* [Work to complete]
• A. Please say whether each statement agrees with the forum thread about shipping betta to Hawaii, answering yes or no and quoting the deciding words: (i) the refused box held 60 fish, all of them males; (ii) the box was to be kept at the warehouse until the customer got a permit; (iii) styggian lives in Wisconsin.
• B. In the listing, copy the lines from the line with "You are a computer-use agent. 1066x600" up to and including the line with "Expand the INFO", requests included, and add 102 to every coordinate in the answers.

* [Supplied passage]

# What is the deal with Hawaii ??



## karpediem (Feb 15, 2012)

Does anyone ship betta to Hawaii before ? Any problems ?
I sent betta few times to Hawaii before but only few fishes per box and have never got any problems until last friday. A staff from the wild life from USPS distribution center from Hawaii called me and stated that the box of fishes i sent to that customer have been refused and they will return it back to me and i should get it next tuesday.
The reason they refused was that my customer did not have all the papers legal to get his shipment. They said he must have a permit to get his betta which really confused me now. 
Like i said, i sent betta before to Hawaii and have never heard any complaints from those customers. I thought maybe before they didn't check the others box and now they checked it because i sent more, 60 fishes, 20 ct, 20 hm and 20 hmplakat all males, so maybe the size of the box was bigger and it caught their attention. 
They sent me the box back because they dont want all those fishes sit in their warehouse without any proper care, they may die.


----------



## MrVampire181 (May 12, 2009)

That's weird. Being a state I don't know why they'd need a license to get the fish.


----------



## thekoimaiden (Oct 19, 2011)

It may be a state, but due to the unique island ecosystem, Hawaii is very strict about their import policies. 
Importing Animals to Hawai`i from the U.S. Mainland — Hawaii Department of Agriculture


----------



## Leeniex (Aug 14, 2011)

You should have checked into that before shipping them, huh?


----------



## karpediem (Feb 15, 2012)

I don't have to check for local shipping, Hawaii is a State of the US. It is the buyer responsability to make sure he has all the papers or permet if need it to get his shipment. 
I only check if i send fishes out of USA. I send a box of hm pairs once a month to Japan and i always have to make sure i have all the papers works for the custom at the airport and my customer do the same on his side when he go to pick it up at his airport.


----------



## thekoimaiden (Oct 19, 2011)

I agree with you. One should always know the state regulations on animals before purchasing them. Some things that you would never think of as illegal are even in the contiguous 48.


----------



## styggian (Dec 13, 2011)

karpediem said:


> I don't have to check for local shipping, Hawaii is a State of the US. It is the buyer responsability to make sure he has all the papers or permet if need it to get his shipment.
> I only check if i send fishes out of USA. I send a box of hm pairs once a month to Japan and i always have to make sure i have all the papers works for the custom at the airport and my customer do the same on his side when he go to pick it up at his airport.


Agreed, if you want to purchase something or import something, it's on you to know the laws in your own area, not expect the seller to have time to research every country/state/city to make sure it can happen.

I'm in Wisconsin, I can't expect someone on the other side of the country, let alone the other side of the planet, to magically know whether or not a heatpack will be necessary. I live here, they don't.


----------

* [Stored records]
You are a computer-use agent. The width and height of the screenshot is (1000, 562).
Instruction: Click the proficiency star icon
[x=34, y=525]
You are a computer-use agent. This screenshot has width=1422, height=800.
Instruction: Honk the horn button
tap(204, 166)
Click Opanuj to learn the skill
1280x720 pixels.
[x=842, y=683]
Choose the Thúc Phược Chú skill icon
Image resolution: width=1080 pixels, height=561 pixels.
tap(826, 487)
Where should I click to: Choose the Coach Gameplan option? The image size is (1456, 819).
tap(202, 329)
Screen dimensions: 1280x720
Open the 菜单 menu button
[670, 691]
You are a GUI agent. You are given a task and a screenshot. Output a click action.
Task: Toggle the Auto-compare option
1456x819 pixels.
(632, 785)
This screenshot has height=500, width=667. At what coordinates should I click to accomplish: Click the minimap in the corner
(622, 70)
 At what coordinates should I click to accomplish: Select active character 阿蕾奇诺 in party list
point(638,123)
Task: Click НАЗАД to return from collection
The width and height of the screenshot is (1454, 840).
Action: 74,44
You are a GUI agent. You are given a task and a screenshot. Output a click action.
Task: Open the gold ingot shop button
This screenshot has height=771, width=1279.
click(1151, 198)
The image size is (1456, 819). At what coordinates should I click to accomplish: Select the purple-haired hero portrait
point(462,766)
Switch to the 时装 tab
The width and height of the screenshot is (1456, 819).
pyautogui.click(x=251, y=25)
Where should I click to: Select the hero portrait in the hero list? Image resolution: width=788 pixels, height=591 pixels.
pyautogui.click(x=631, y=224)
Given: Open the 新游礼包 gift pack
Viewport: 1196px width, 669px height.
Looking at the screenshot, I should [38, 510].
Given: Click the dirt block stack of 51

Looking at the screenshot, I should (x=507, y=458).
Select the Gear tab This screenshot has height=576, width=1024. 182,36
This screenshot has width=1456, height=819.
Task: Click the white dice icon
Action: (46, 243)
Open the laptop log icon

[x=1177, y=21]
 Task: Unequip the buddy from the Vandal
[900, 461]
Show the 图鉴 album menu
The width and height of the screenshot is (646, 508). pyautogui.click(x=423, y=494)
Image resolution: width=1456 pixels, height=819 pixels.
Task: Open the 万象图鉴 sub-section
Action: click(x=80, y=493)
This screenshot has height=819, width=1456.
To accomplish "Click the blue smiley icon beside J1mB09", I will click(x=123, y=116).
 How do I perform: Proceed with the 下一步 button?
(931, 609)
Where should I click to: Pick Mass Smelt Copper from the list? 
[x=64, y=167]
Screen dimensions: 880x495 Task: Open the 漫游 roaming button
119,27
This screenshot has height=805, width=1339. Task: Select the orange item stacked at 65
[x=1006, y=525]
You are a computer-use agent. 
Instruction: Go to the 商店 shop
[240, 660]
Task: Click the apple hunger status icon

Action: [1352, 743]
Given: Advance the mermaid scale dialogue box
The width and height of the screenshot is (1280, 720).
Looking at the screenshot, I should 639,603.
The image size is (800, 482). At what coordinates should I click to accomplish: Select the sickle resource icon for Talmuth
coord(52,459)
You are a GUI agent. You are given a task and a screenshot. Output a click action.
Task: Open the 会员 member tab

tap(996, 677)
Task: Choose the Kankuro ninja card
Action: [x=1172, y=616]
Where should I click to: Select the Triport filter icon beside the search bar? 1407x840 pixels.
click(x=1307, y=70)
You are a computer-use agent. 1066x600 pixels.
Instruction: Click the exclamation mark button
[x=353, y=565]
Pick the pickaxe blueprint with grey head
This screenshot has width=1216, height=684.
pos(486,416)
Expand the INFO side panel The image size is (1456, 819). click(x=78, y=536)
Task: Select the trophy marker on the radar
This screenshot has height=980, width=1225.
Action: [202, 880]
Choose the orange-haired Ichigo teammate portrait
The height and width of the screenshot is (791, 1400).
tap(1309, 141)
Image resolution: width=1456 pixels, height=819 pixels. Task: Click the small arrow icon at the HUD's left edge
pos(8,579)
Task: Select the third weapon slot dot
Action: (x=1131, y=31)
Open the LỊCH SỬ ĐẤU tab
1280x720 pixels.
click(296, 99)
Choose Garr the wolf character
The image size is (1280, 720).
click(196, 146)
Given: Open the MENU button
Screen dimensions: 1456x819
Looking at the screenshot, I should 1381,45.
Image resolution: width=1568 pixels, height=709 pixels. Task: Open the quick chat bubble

* [Per-task outputs]
• A.
(i) Yes: "60 fishes, 20 ct, 20 hm and 20 hmplakat all males"
(ii) No: "They sent me the box back because they dont want all those fishes sit in their warehouse without any proper care, they may die."
(iii) Yes: "I'm in Wisconsin"

• B.
You are a computer-use agent. 1066x600 pixels.
Instruction: Click the exclamation mark button
[x=455, y=667]
Pick the pickaxe blueprint with grey head
This screenshot has width=1216, height=684.
pos(588,518)
Expand the INFO side panel The image size is (1456, 819). click(x=180, y=638)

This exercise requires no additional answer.